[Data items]
====

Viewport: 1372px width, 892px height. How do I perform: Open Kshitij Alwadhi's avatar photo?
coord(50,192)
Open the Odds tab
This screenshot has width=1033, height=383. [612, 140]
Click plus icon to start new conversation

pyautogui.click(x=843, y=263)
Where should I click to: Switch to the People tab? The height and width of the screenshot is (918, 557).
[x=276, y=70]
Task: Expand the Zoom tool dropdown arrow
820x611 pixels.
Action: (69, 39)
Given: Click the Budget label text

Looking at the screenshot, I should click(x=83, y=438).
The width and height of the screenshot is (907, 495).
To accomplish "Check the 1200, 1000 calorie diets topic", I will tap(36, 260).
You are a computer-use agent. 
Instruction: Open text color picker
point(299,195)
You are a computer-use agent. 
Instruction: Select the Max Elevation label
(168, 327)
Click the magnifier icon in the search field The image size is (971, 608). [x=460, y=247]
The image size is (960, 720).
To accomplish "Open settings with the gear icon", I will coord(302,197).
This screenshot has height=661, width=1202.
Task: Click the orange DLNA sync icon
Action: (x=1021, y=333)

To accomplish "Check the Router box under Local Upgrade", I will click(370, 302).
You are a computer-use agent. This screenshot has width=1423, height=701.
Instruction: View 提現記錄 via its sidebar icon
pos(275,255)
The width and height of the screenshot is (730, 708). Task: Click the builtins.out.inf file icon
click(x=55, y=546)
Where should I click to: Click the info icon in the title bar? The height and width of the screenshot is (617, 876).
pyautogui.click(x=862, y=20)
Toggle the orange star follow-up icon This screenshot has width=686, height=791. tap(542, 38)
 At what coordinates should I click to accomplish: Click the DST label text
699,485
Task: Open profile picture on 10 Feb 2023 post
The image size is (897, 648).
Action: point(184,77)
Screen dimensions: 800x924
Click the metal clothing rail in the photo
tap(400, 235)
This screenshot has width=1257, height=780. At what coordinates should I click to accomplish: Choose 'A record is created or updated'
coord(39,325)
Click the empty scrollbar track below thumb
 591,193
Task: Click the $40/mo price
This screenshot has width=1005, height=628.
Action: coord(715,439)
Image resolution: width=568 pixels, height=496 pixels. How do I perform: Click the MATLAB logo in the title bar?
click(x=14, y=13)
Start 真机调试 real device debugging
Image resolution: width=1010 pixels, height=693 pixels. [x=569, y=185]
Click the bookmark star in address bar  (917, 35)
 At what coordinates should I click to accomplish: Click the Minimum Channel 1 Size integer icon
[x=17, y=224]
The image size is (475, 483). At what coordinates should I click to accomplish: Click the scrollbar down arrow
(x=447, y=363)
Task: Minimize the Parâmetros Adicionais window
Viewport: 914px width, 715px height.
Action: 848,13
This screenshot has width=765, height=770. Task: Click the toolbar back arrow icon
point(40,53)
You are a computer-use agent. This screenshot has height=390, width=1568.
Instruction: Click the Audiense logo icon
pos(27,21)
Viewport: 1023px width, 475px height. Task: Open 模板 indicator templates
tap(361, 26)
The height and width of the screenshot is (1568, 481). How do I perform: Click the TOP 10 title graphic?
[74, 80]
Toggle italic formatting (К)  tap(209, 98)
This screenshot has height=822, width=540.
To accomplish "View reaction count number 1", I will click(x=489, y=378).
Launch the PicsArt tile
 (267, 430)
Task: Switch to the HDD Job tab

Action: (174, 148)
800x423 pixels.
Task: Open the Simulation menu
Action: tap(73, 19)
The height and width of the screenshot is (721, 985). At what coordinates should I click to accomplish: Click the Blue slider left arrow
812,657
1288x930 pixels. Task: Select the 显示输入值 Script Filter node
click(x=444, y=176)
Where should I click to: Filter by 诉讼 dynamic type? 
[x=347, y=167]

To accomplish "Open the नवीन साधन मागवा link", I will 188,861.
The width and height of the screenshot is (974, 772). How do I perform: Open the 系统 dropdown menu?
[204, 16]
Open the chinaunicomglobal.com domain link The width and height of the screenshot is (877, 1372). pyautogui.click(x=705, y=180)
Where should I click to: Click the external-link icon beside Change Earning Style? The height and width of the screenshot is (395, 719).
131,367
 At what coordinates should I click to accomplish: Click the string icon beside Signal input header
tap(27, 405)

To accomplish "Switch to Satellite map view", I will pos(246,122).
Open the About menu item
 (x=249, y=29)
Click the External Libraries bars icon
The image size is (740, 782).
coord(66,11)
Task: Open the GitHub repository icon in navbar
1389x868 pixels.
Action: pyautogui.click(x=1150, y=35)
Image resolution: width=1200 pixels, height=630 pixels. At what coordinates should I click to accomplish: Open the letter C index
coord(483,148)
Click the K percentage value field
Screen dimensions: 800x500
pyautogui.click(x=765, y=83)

====

EXERCISE AIM
Which lines above hold the string "computer"? Please copy all of them.

ANSWER FOR THE TASK
You are a computer-use agent. 
You are a computer-use agent. 
You are a computer-use agent. This screenshot has width=1423, height=701.
You are a computer-use agent. This screenshot has height=390, width=1568.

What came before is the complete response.